Вы имеете в виду, по-видимому, ситуации учредительной власти — вроде 1980-х годов у нас — когда интеллектуалы выходят на авансцену?
Да, эту недавнюю ситуацию, но и Октябрьскую революцию, и ее опыт концентрации диктаторской власти.
Такое действительно бывает и оставляет последствия: мы все живем в институтах, когда-то придуманных публичными интеллектуалами. Аббат Сийес, например, в целом очертил линии развития Французской революции. Или вот на юге выбирают аятолл, религиозных лидеров. Что касается Локка, то вы тут ошибаетесь — он был публичным интеллектуалом типа Ленина, мозгом партии вигов.

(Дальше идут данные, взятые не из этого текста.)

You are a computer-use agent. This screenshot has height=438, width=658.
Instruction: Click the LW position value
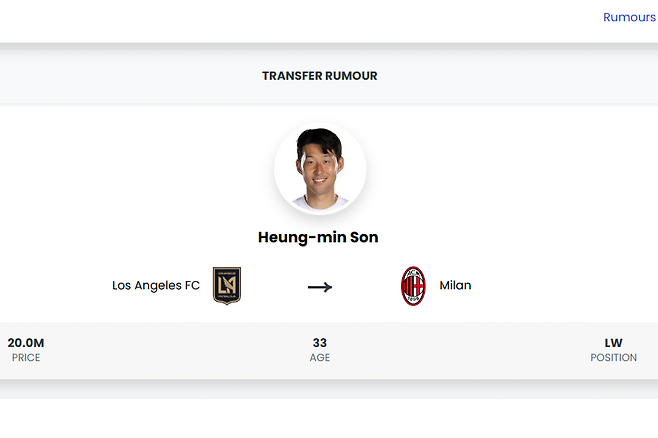[613, 343]
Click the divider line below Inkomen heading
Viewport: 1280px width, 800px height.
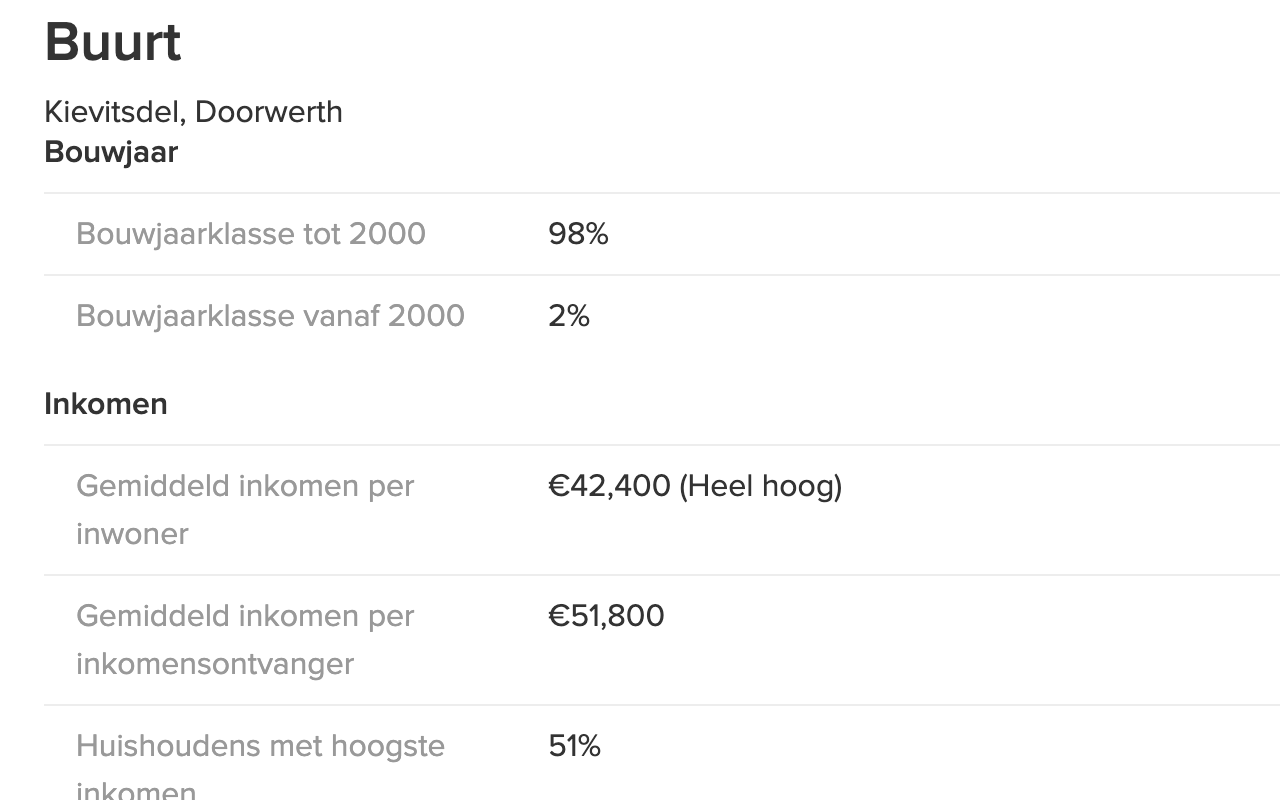660,445
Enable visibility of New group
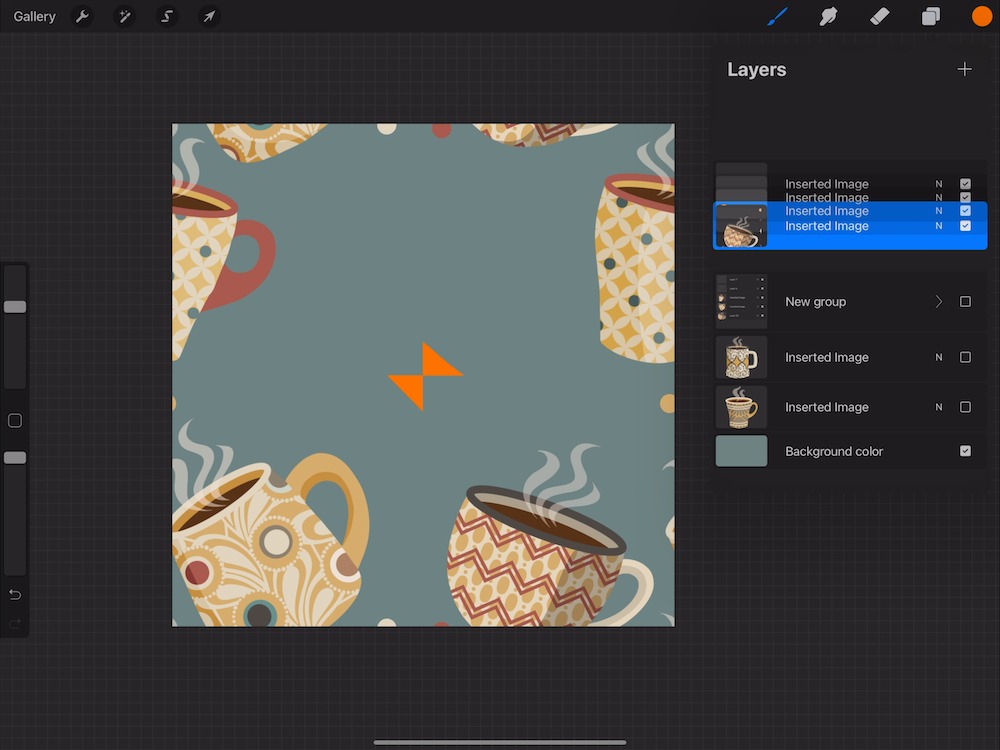 point(965,301)
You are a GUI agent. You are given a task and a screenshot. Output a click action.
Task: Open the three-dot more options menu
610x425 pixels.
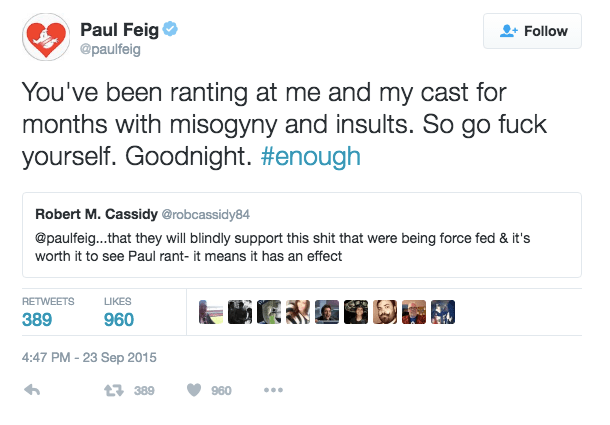[273, 391]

С Локком имею в виду, что его личное влияние как участника кружка Шефтсбери и в частности роль «Двух трактатов» в ходе Славной революции были гораздо менее значительными, чем это ему приписывает позднейшая рецепция идей Локка, когда он стал классиком либерализма и как бы духовным отцом самой революции.

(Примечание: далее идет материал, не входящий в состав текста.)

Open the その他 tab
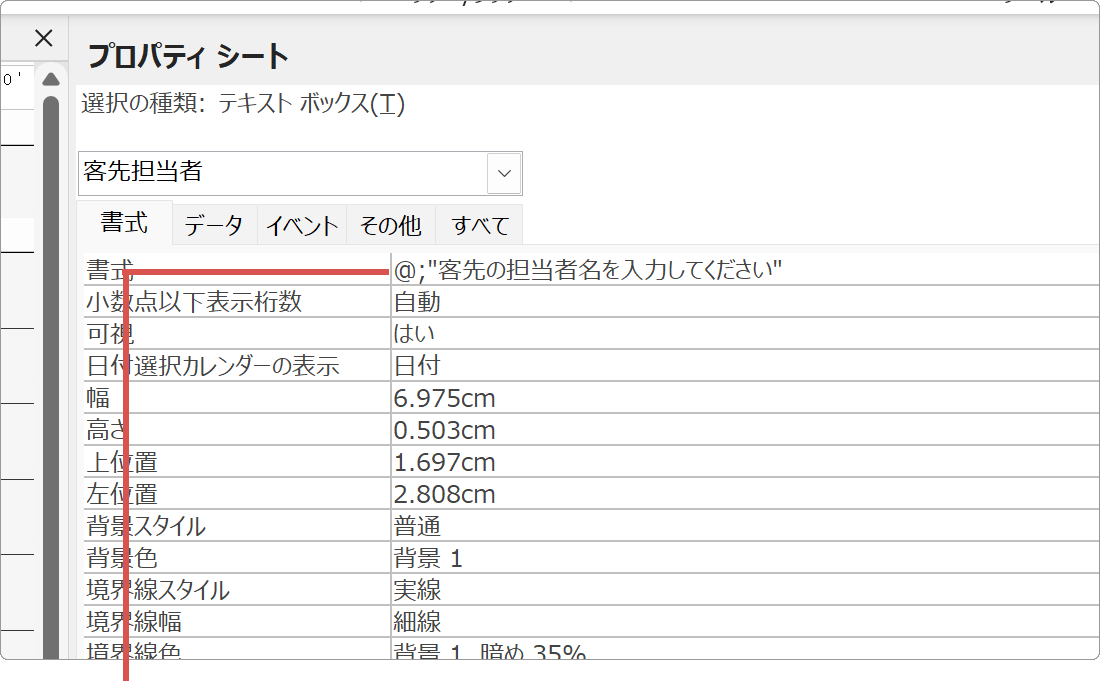This screenshot has width=1100, height=681. 390,224
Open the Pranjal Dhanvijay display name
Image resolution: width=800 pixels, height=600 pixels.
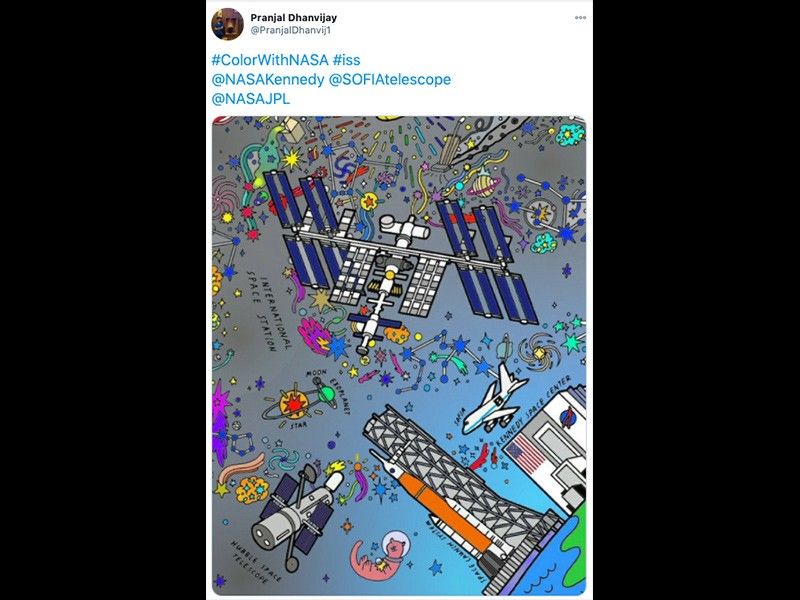293,17

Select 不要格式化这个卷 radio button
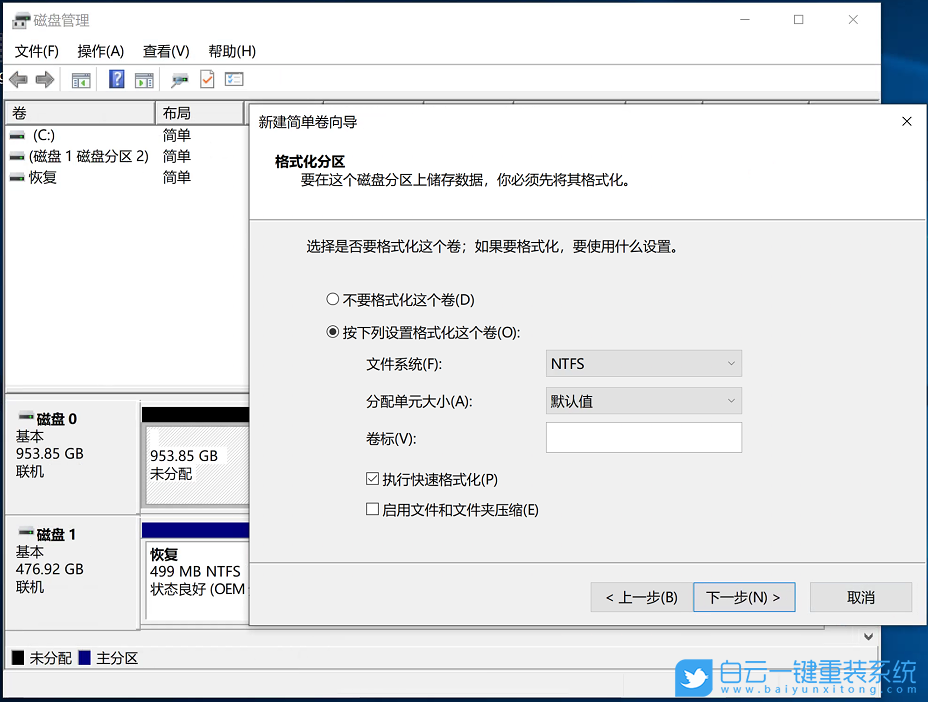tap(331, 298)
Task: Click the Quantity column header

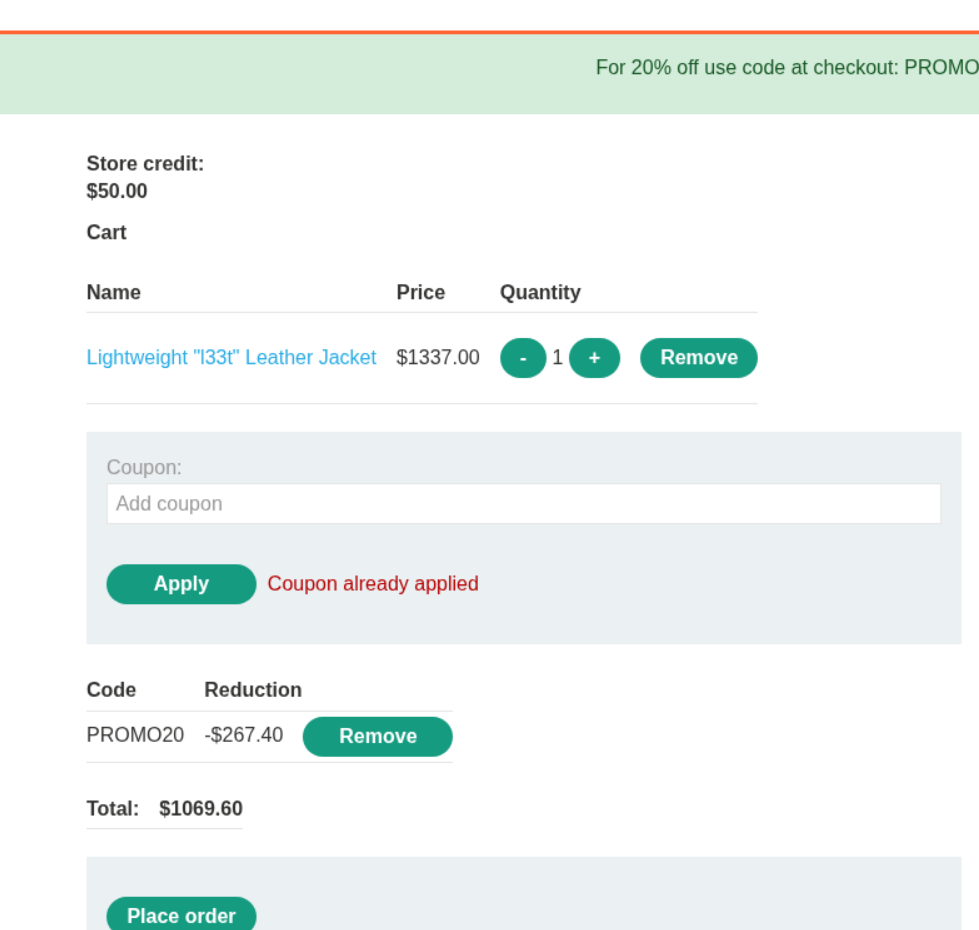Action: (x=540, y=293)
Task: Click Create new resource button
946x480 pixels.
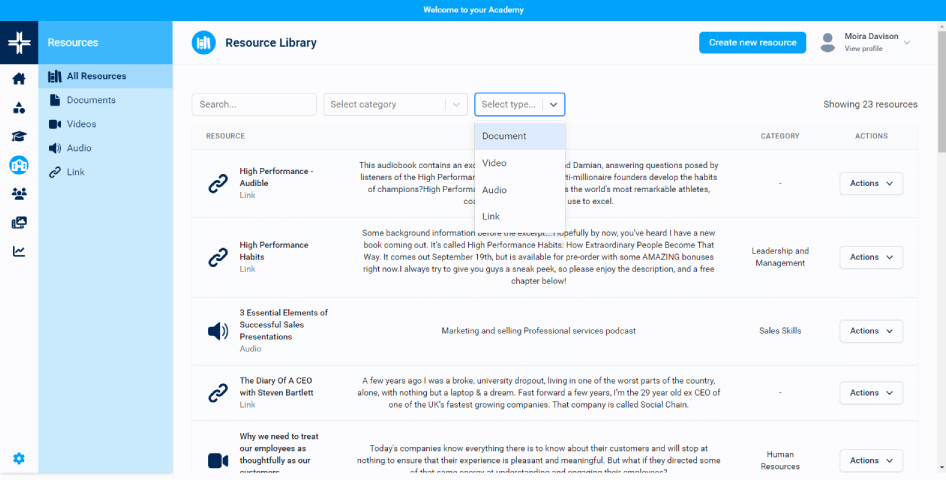Action: (x=752, y=42)
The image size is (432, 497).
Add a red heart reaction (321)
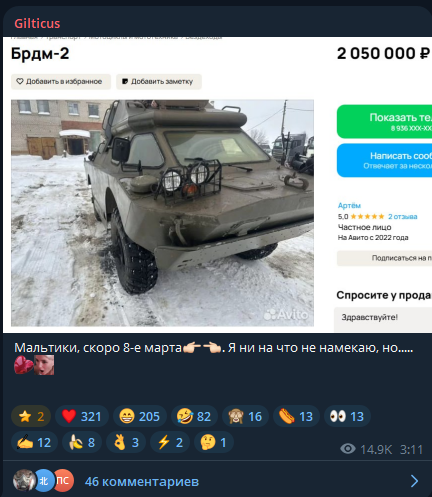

Ну про Локка, да, в любом случае его посмертная слава была огромна, а трактаты о правлении вообще при жизни выходили лишь анонимно. Что касается Ленина и интеллектуала-революционера, то да, такие ситуации бывают, хотя не надо недооценивать спонтанную логику событий, которая часто переворачивает суть высказанных идей. И революционер Ленин, оказавшийся против воли божественным отцом-основателем второго издания российской империи, тому хороший пример. И поэтому как раз надо изучать диалектику, чтобы видеть столкновение идей-сил, а не только реализацию какого-то одного проекта.
Но в целом по поводу публичности надо сказать, что каждый интеллектуал является публичным, если публикует свои работы: иначе ему не придут в голову идеи. Удачные идеи не принадлежат одному человеку, они принадлежат событиям, логике истории, а интеллектуал — это тот, кто умеет их сформулировать и призвать публику раскрыть глаза новому, выйти из инерции односторонних позиций. В этом смысле у интеллектуала — политического философа — есть, конечно, вовлеченность в историю, но есть и доступ к какой-то сдвинутой точке зрения — утопии, или формативному событию прошлого, или, не знаю, любви к женщине или мужчине, желательно другого социального слоя. С этой иной точки зрения и рождается яркое, синоптическое видение, которое некоторые при случае способны передать массам и вписать в конституции.